The spin-out, which has offices in Dublin and the US, has already secured investment of €1 million in equity funding and is “well on the way” to making social search a commercial reality, according to Smyth.
“From the company’s perspective, they have fully developed the technology now and the next 12 months is going to be about user acquisition and the commercialisation of it proper.”
More generally, he reckons that the scale of collective intelligence is now becoming more apparent.
“If you think about some of the major endeavours of human effort, like building the pyramids or the Panama Canal, you are talking about tens of millions of hours of human effort,” he says.
“That is just a tiny fraction of the effort that is available online.”
All the play for: Games with a purpose
Games offer another way to engage humans and get them to help solve computational problems, notes Prof Barry Smyth, who describes how a group at Carnegie Mellon University came up with a game called ESP to improve how images are tagged and indexed online.
“You play the ESP game in a browser against an another unknown player you are paired with,” he explains. “Each of you is shown same picture and the game is essentially to guess tags that apply to the picture. You don’t see the other player’s guesses but if one of your tags match then you score points and move on to a new picture and keep going until your timer runs out.”

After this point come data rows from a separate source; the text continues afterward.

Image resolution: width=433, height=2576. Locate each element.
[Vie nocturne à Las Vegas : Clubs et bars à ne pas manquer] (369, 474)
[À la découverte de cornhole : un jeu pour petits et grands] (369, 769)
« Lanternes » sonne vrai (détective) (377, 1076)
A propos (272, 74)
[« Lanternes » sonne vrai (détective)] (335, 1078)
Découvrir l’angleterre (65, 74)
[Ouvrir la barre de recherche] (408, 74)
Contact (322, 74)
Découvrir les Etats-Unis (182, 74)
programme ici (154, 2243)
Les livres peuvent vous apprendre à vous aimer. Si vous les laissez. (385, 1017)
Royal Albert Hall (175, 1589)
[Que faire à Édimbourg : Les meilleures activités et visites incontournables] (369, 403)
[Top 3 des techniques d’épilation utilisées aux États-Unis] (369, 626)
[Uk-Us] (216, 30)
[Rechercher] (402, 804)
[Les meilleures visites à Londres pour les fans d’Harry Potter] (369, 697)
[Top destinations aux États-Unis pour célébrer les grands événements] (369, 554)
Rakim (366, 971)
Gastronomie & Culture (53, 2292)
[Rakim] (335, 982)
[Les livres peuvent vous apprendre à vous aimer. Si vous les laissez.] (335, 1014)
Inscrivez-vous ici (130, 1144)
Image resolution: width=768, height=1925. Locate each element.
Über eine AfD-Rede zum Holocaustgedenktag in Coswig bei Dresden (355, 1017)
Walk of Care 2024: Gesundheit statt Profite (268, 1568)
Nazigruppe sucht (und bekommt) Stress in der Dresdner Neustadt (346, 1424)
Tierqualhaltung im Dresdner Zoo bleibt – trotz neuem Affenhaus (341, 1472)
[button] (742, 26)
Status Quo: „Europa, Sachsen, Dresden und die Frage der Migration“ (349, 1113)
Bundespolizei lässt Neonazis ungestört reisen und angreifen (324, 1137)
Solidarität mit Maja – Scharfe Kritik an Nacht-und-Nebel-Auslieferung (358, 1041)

Players are motivated to pick meaningful words, because they are more likely to match what the opponent was typing in, notes Smyth, adding that the game itself paid off too.
“Google bought that technology and have used it for a number of years to improve their image search engine,” he says.
Shapes of things to come: Foldit to solve it
Another game with a purpose, Foldit, has been making strides by using collective intelligence to help solve scientific puzzles.
The game, developed at the University of Washington, involves players manipulating three-dimensional shapes that correspond to protein structures.
“The Foldit people decided that humans are really good at manipulating three-dimensional objects – we can twist and contort them into different shapes – and that is the type of thing that is happening when proteins are folding,” says Prof Barry Smyth.
“Meanwhile, scientists knew some of the general constraints that dictated how a protein would fold into a three-dimensional structure.”
To play, the user manipulates the proteins on the computer, moving the parts into more efficient arrangements to earn higher scores. The solutions ultimately give scientists hints to work out real protein structures in biology.
And it works: foldit helped to solve the structure of an enzyme that helps an Aids-like virus to establish an infection. Knowing its structure could inform new therapies, but the puzzle remained unsolved in science.
Within days the Foldit players were able to provide information to scientists to model the enzyme structure, and groups of gamers were listed among the authors in the resulting paper last year in Nature Structural Molecular Biology.